— Start Text shown —

Is my understanding of the equivalence principle correct?

[stevendaryl]

Yes. That is how its defined in the GR literature. e.g. Principle of Equivalence, F. Rohrlich, Ann. Phys. 22, 169-191, (1963), page 173

I think that doesn't really make any sense. And the fact that something appears in the literature doesn't by itself make it sensible. If you look at how the equivalence principle is actually used in physics, it doesn't have anything to do with curvature. The way it's actually used (this is the way Einstein used it originally) is to predict (approximately) how clocks and other physical things behave on Earth by comparison with a rocket accelerating in flat spacetime. That use does not depend on curvature vanishing (it doesn't vanish on the Earth). What it depends on is that the specific experiment under consideration must be insensitive to small changes in the gravitational field.

If you conduct an experiment confined to a small volume of space for a small duration of time, and the variation of the gravitational field within that volume is negligible, then the results will be the same as if one performed the same experiment confined to a small volume of an accelerating rocket, provided that the length $L$ is small enough that $\dfrac{g\ L}{c^2}$ is negligible. Curvature doesn't really enter into it. Whether the variation of gravity within a volume is negligible depends on the size of the volume, but curvature doesn't depend on the size of the volume.

This is what allowed Einstein to make the prediction of gravitational time dilation and gravitational redshift BEFORE he had developed the full theory of GR. In particular, it was before he had the field equations, and before he associated "gravity-free space" with "zero curvature".

If you consider a rotating coordinate system, there are "fictitious gravitational forces" such as the Coriolis force and the Centrifugal force. I think it would be weird to call those forces "uniform", even though the curvature tensor is perfectly zero. The real criterion for the usability of the equivalence principle is whether the variation of the "gravitational forces" are negligible within the volume under consideration.

 

[stevendaryl]

The term "uniform", as used in the relativity litertature, means that there are no tidal forces (i.e. no spacetime curvature). It doesn't mean what you just said.

Well, my point is that, whether or not that is common terminology, it is BAD terminology. It gives a several misleading impressions: (1) It leads people to think that the fictitious gravitational force experienced by an accelerating rocket is uniform, with the usual meaning of "uniform"---it's not. (2) It leads people to think that the equivalence principle is only useful in calculations involving flat spacetime--it's not. The equivalence principle can be used perfectly well in curved spacetime, if one understands that one must only apply it to experiments taking place in a sufficiently confined region of spacetime that the variation of the "gravitational field" (that is, the connection coefficients) within that region is negligible.

 

[ApplePion]

"The term "uniform", as used in the relativity litertature, means that there are no tidal forces (i.e. no spacetime curvature). It doesn't mean what you just said."

Usually the presence or absense of tidal forces is a good indication of whether the Riemann Tensor vanishes. But not always.

In the example I gave you where g00 was of a form (ignoring unimportant constants) g00 = x^2 , there are tidal forces. The gravitational field is approximately the first derivative of g00, and so it is proportional to x. So we have a case where the gravitational field in the x direction varies with x. So there are tidal forces. But if you plug the g00 = (x^2) into the formula for the Riemann tensor, you will see the Riemann Tensor vanishes. (Do it, if you do not believe me.) So we have an example if a situation with a non-vanishing tidal force wherethe spacetime is flat.

— End Text shown —
— Start Items —

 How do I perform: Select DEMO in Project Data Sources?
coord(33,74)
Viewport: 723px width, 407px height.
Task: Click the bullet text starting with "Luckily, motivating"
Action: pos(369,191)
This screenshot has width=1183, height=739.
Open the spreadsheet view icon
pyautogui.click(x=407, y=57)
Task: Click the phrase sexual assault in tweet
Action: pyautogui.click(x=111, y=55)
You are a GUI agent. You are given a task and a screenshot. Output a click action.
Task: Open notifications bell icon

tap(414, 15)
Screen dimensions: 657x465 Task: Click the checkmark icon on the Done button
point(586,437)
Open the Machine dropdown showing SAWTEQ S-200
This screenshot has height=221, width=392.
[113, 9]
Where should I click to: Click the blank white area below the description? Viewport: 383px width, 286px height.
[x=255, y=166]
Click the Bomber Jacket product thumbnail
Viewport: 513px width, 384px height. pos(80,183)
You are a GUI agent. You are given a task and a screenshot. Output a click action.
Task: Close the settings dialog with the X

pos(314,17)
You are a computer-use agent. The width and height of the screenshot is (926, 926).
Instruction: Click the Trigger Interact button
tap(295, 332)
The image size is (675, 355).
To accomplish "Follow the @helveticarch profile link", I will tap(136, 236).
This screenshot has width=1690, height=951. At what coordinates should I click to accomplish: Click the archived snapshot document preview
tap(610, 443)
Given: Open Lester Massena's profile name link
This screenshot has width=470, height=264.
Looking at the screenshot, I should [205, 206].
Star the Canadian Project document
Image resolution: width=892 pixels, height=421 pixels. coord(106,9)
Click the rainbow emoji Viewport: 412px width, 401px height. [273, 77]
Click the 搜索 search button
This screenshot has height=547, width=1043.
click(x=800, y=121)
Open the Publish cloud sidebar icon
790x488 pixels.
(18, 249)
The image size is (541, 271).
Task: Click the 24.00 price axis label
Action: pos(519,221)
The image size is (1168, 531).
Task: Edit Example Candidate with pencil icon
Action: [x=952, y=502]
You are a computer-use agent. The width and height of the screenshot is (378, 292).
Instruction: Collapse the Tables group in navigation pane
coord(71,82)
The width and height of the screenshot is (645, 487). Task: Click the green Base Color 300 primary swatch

— End Items —

Tasks to complete:
1. Convert the rows, from the first one through the line containing "Action: pos(369,191)", into a JSON list of strings with one string per line and blank lines omitted.
2. Continue the equivalence principle thread from its end.

Results for the exercise:
1.
[
  " How do I perform: Select DEMO in Project Data Sources?",
  "coord(33,74)",
  "Viewport: 723px width, 407px height.",
  "Task: Click the bullet text starting with \"Luckily, motivating\"",
  "Action: pos(369,191)"
]

2.
 

[stevendaryl]

Another point about why it's very misleading to identify "uniform gravitational field" with "zero curvature": According to GR, zero curvature means flat spacetime. It means no gravitational sources anywhere. It means that the gravitational field can be eliminated everywhere through a coordinate transformation. That's obviously the case with an accelerating rocket--you transform to an inertial coordinate system, and the field disappears. So saying that an accelerating rocket is equivalent to zero curvature spacetime is a complete triviality: of course, an accelerating rocket in flat spacetime is equivalent to flat spacetime. You really haven't said anything by making this equivalence.

The interesting thing about the equivalence is to compare the behavior of clocks aboard a rocket to clocks at different heights near the surface of the Earth. But for that comparison, curvature doesn't matter---you're comparing a zero-curvature case with a nonzero curvature case.

 

[PeterDonis]

In the example I gave you where g00 was of a form (ignoring unimportant constants) g00 = x^2 , there are tidal forces.

You are defining "tidal forces" in a non-standard way. The standard definition of "tidal forces" requires initially parallel geodesics--freely falling worldlines--to converge or diverge. Try computing the geodesic equation for your modified metric; you will find that geodesics that are initially parallel remain parallel, indicating zero tidal forces in the standard sense. In other words, "tidal forces" as they are standardly defined are invariants; you can't make them appear or disappear by changing coordinate charts.

 

[PeterDonis]

His most conceptually elegant example of such a system is ball of fluid. Imagine it orbiting the Earth (for simplicity, eliminate the moon, sun, etc.). It will not be a perfect sphere due to tidal effects. The interesting fact is that its non-sphericity (ratio of axes in different directions) remains constant as the ball shrinks, as long as you assume it is a perfect fluid with no surface tension (its density remaining constant).

Does "non-sphericity" refer to the equilibrium state of the ball in which tidal effects are exactly balanced by internal forces within the fluid? (I ask because a ball of dust, with no internal forces, has a non-sphericity that changes with time; but it seems like Ohanian is talking about a steady state.)

 

[stevendaryl]

Usually the presence or absense of tidal forces is a good indication of whether the Riemann Tensor vanishes. But not always.

Umm. I would say that the Riemann Tensor is the precise definition of tidal forces. Tidal forces are about geodesic deviation, which is exactly what the Riemann tensor describes.

In the example I gave you where g00 was of a form (ignoring unimportant constants) g00 = x^2 , there are tidal forces.

I would say that in that case the "gravitational field" is nonuniform, but I wouldn't say that there are tidal forces in that case.

 

[PAllen]

Does "non-sphericity" refer to the equilibrium state of the ball in which tidal effects are exactly balanced by internal forces within the fluid? (I ask because a ball of dust, with no internal forces, has a non-sphericity that changes with time; but it seems like Ohanian is talking about a steady state.)

Yes, he is talking about equilibrium - a geoid surface shaped only by balance of tidal force, self gravitation, and pressure (with density constant and viscosity constant, and zero surface tension). Under these specific assumptions, the tidal forces go down (assuming r is radius of ball) by r^2, the self gravity by r, leaving tidal bulge size going down by r. But then the ratio of tidal bulge to radius (asphericity) remains constant.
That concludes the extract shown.